Puoi riportare parola per parola la parte del brano sul bombardamento di Al Manar che va da "A proposito delle" a "libertà di espressione."?

BRANO DEL TESTO
───

Infine, riportiamo un articolo sul bombardamento della televisione di Hezbollah Al Manar e sulle polemiche che ne sono seguite.
A proposito delle quali ci limitiamo a ricordare che la propaganda antisemita della televisione del gruppo terroristico è parte integrante della sua strategia jihadista contro Israele.
E' un costante e diretto incitamento alla violenza, non un esercizio della libertà di espressione. 
Ecco il testo:
 

Non appena, lo scorso 12 luglio, è iniziata la guerra, gli aerei israeliani hanno preso di mira Al Manar , la televisione dell’Hezbollah che dal 1991 trasmette via satellite il verbo del Partito di Dio. Un obiettivo legittimo o un attacco alla libertà di stampa? «Una chiara dimostrazione di come Israele utilizzi la politica della violenza per mettere a tacere i media dissidenti» è stato il commento lapidario di Alden White segretario generale della Federazione internazionale dei giornalisti ( I fj ). Parole pesanti come pietre per i reporter israeliani membri dell’associazione che hanno chiesto il ritiro della dichiarazione. Ma White si è rifiutato. E, per protesta, i sei israeliani si sono dimessi: «Non ho intenzione di far parte di un’organizzazione disposta a tesserare militanti di Hezbollah - ha detto uno dei reporter -. Un terrorista non è un giornalista e se un’organizzazione internazionale preferisce averne tra le sue fila allora noi ce ne tiriamo fuori». Distruggere i centri di comunicazione del nemico è la prassi in tempo di guerra. La pensano così molti giornalisti e opinionisti italiani. Furio Colombo, senatore Ds ed ex direttore de l’Unità non ha dubbi: «Io credo che non abbiamo mai rimproverato gli americani e gli inglesi per aver colpito i centri di comunicazione nazisti. Stiamo parlando di un esercito, l’Hezbollah, che ha una struttura tale da riuscire a tenere a bada gli israeliani grazie alla tecnologia. Intere batterie missilistiche vengono attivate da computer situati in luoghi lontani dall’esplosione. E questo sistema di comunicazione lo garantisce la televisione». Enrico Mentana, fondatore del Tg5 e direttore editoriale di Mediaset , fa notare che «durante la guerra del Kosovo anche noi bombardammo la sede della televisione serba a Belgrado. Non è possibile pensare che in tempi di guerra non si tenti di neutralizzare l’antenna più pericolosa». Non si scandalizza Khaled Fouad Allam, islamista e deputato della Margherita: « Al Manar non è una televisione indipendente ma di propaganda di un partito, di una milizia islamica e in tempi di guerra è normale che venga distrutta. Non c’è niente di nuovo sotto il cielo».

───

ESTRATTO DEI DATI

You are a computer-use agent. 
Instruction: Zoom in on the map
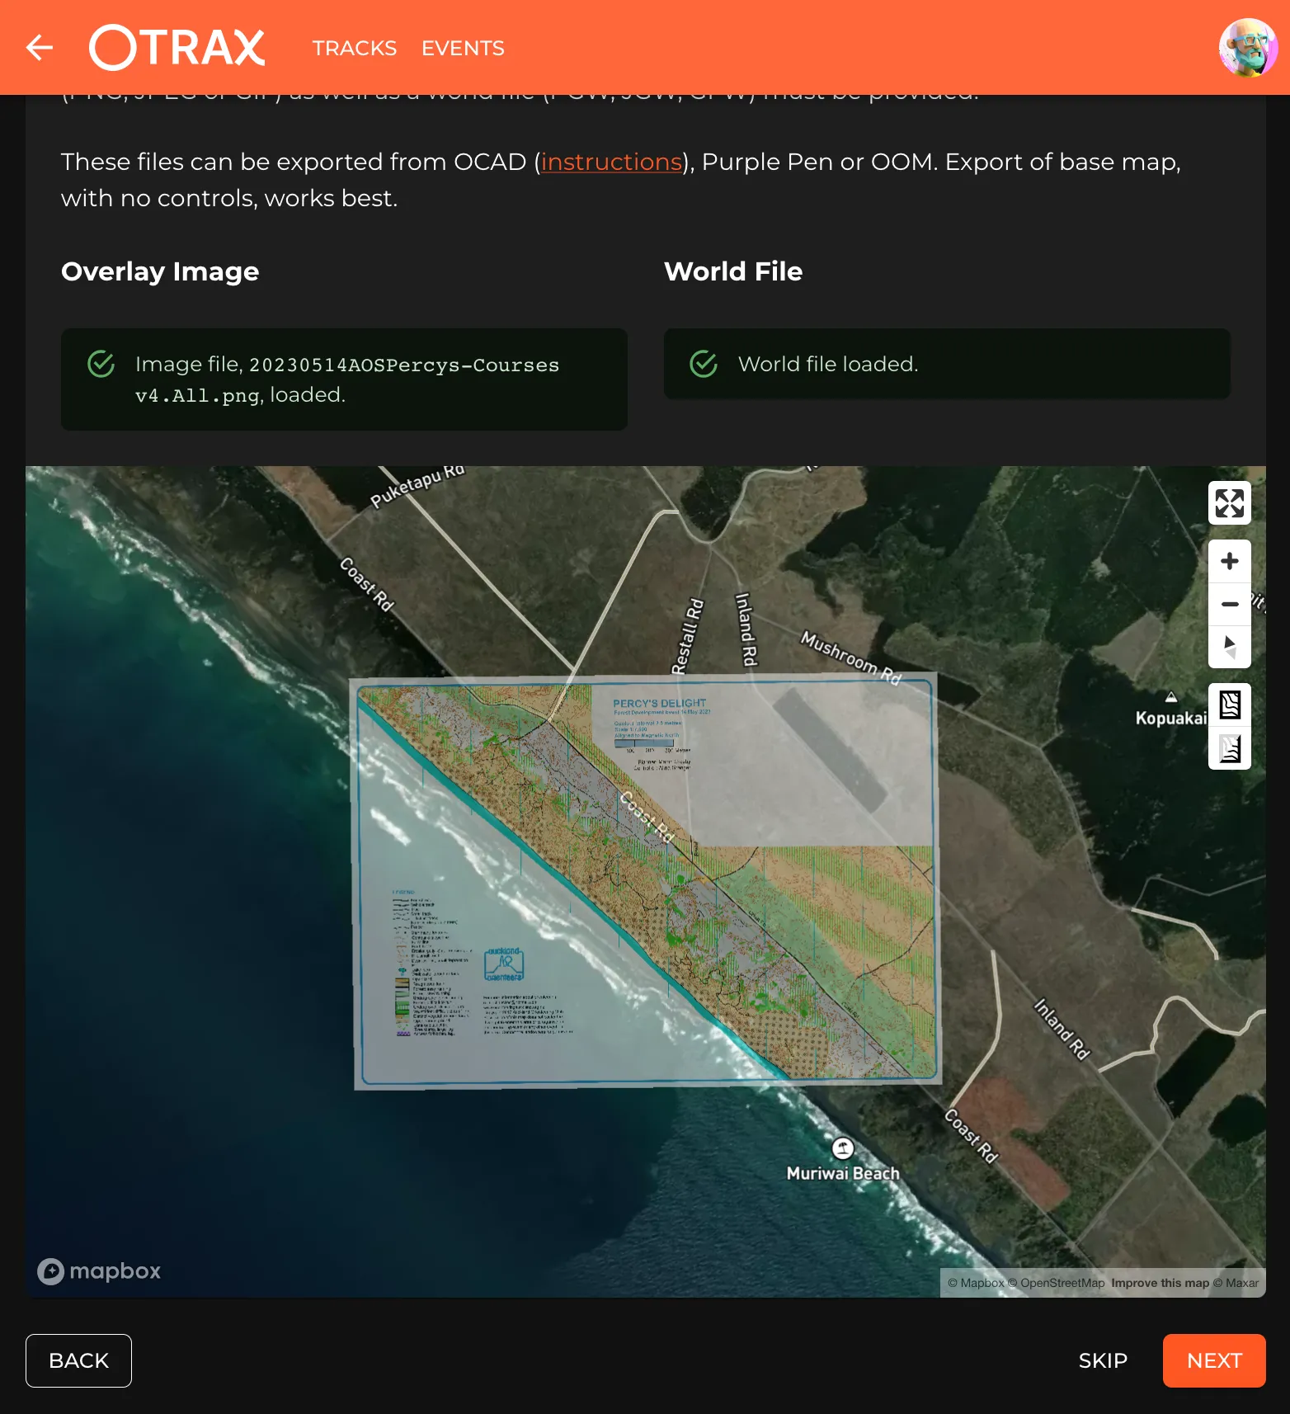point(1229,562)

───

RISULTATO ESERCIZIO
A proposito delle quali ci limitiamo a ricordare che la propaganda antisemita della televisione del gruppo terroristico è parte integrante della sua strategia jihadista contro Israele.
E' un costante e diretto incitamento alla violenza, non un esercizio della libertà di espressione.